Wanted:
Chambermaid, with hotel experience, call before 10 A.M. Hotel ——; Live in.

Wanted:
Waitress, young girl, call before 10 A.M. Hotel ——.

Details are seldom given regarding wages or hours. If she is experienced she has a notion as to which are “good houses” so she rates the hotels in her mind and starts out early Monday morning to apply to them for a job.

Failing to find advertisements in the paper—and she does fail very often, for the labor supply in hotels is abundant—she makes the rounds of hotels, tipped off by a friend as to the best places to work. Or she joins the throng which files in and out of the hotel agencies on Sixth Avenue. The agency is usually on the second or third floor of a building with its sign in the doorway on the street floor. Under the sign are daily bulletin boards where the agency posts the “Jobs Open Today.” On the one side are jobs for men, on the other jobs for women. The girl stops to pour over these with a motley crew of women, young and old, trim and slattern, of all nationalities.

“Pantry girl$40 a monthLive in
Waitress$30 a monthLive in
Chambermaid$25 a monthLive in,”

she reads. If she finds anything to interest her, she ascends the several flights of dark stairs leading to the agency offices. She finds the employment agency divided into two parts, the men’s department and the women’s department. Behind a railing at one end is the interviewer of women, seated at a desk, talking to applicants one by one. In front of the railing in groups sit the candidates for jobs. There are neat waitresses, pretty Irish chambermaids, intelligent, mature pantry women, buxom Italian cooks, fat little bathmaids and cleaners, who are beginning to despair of getting a job anywhere. Conversation is animated and loud, often in brogue and broken English. It concerns disputes between housekeepers and maids, the awful hours and food in some hotels, the Irish question, prohibition, and how foreigners are taking girls’ jobs.

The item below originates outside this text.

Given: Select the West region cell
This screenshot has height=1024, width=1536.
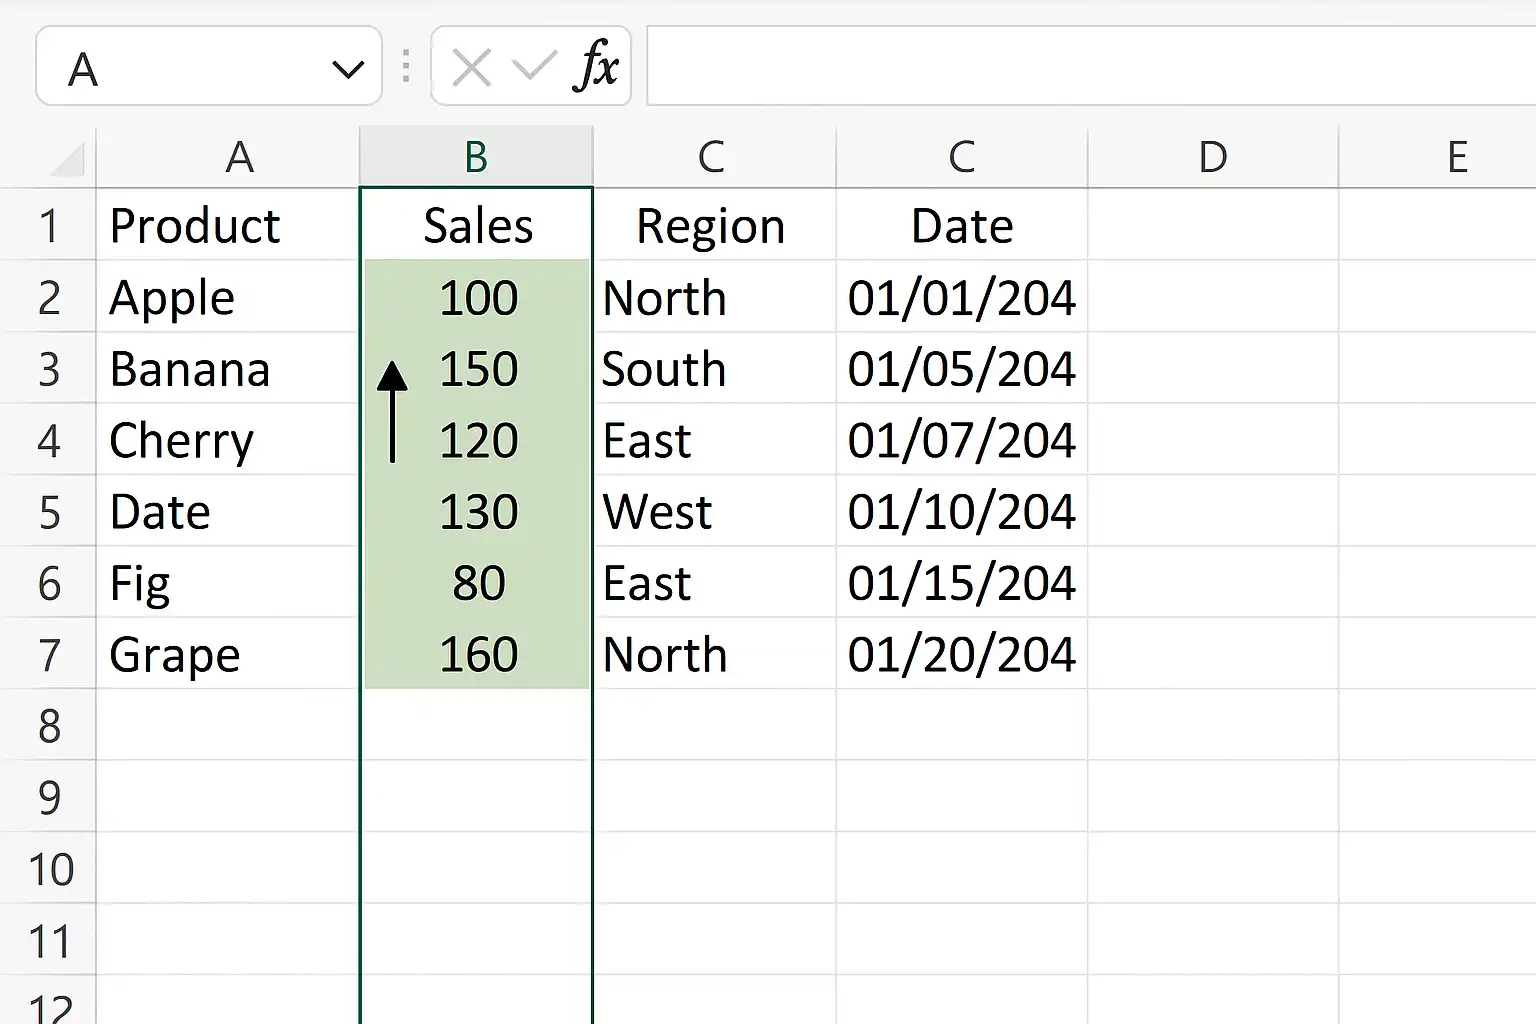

Finally the interviewer turns and says, “Come on in. What are you looking for?” and she tells the candidate what jobs she has open and that she must obligate herself to pay the agency 10 per cent of her first month’s salary if she gets a job through it. Then the girl gets a card from the interviewer directing her to a job. The employment office is not careful to conserve the worker’s time or money. It is a commercial institution bent on profit. It sends her out to a hotel which wanted a chambermaid yesterday or early in the morning, without first telephoning to find out if the job is still open. It even “books” her for a job out-of-town with the most meager information regarding conditions in the hotel, although the worker is required to sign a contract to stay for a definite period of time. So she often finds herself, after visiting the agency, with a day lost, carfare lost and nothing gained, or a job secured which she finds it is impossible to keep because of some unknown disadvantages.

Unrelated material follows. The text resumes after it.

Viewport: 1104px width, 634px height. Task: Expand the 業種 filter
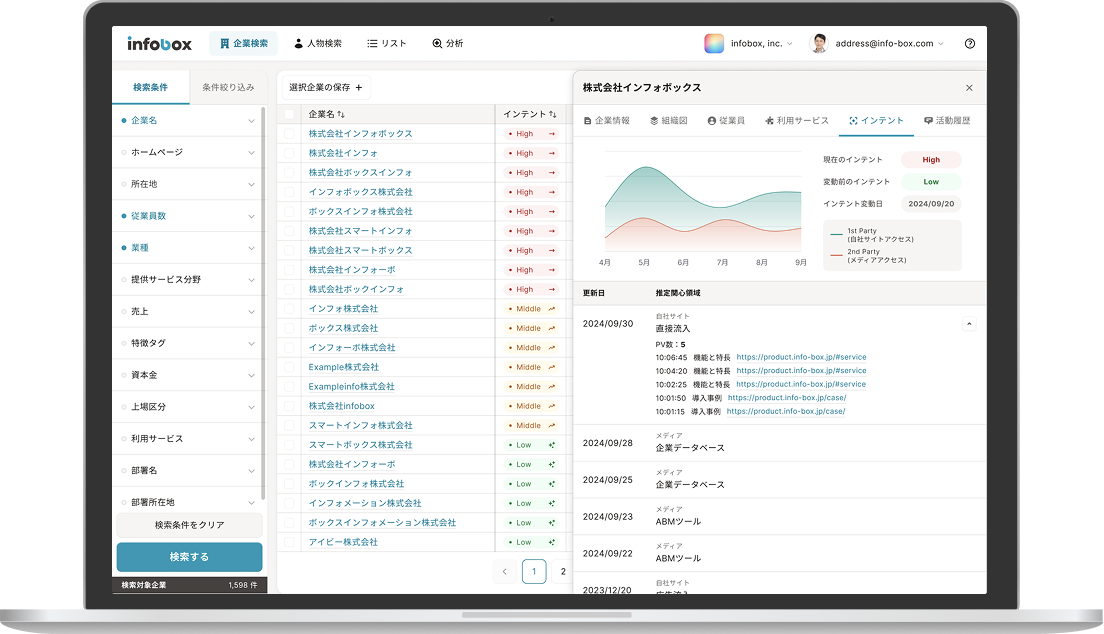tap(251, 248)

The hotel worker reflects, therefore, before going on a job recommended by the agency, deterred also by the 10 per cent fee. She will look around for herself and return here as a last resort. So she goes the round of the individual hotels again. When she reaches a hotel she walks to the rear hunting the employees’ entrance. It is not hard to distinguish. It is indicated by an opening in the sidewalk and a steeply descending flight of iron steps, often circular, leading to the basement or second basement. These are often slippery and dark. They lead into an ill-lighted passage at the bottom, littered with storeroom supplies, old bottles, casks, bags of potatoes, etc. She has not made much progress before she is hailed by the timekeeper from his cage behind the time clock near the door.

“Hey, what do you want,” he calls, “a job?” Sometimes he is scarcely so civil. She states her errand; she wants a job as a chambermaid, a waitress or a pantry girl, as the case may be. Sometimes she meets absolute discouragement from the timekeeper. Sometimes he is more good-natured and directs her to the housekeeper or the steward and shows her the way to the elevator. So she continues along the passage, dodging puddles and dripping pipes.

If she is a chambermaid, she goes to the housekeeper’s office or the linen room. There she sits on a bench outside the door waiting audience along with other applying bathmaids and cleaners,—talking again about how awful it is to work in a hotel. When she does see the housekeeper, she is greeted with a roughly appraising look.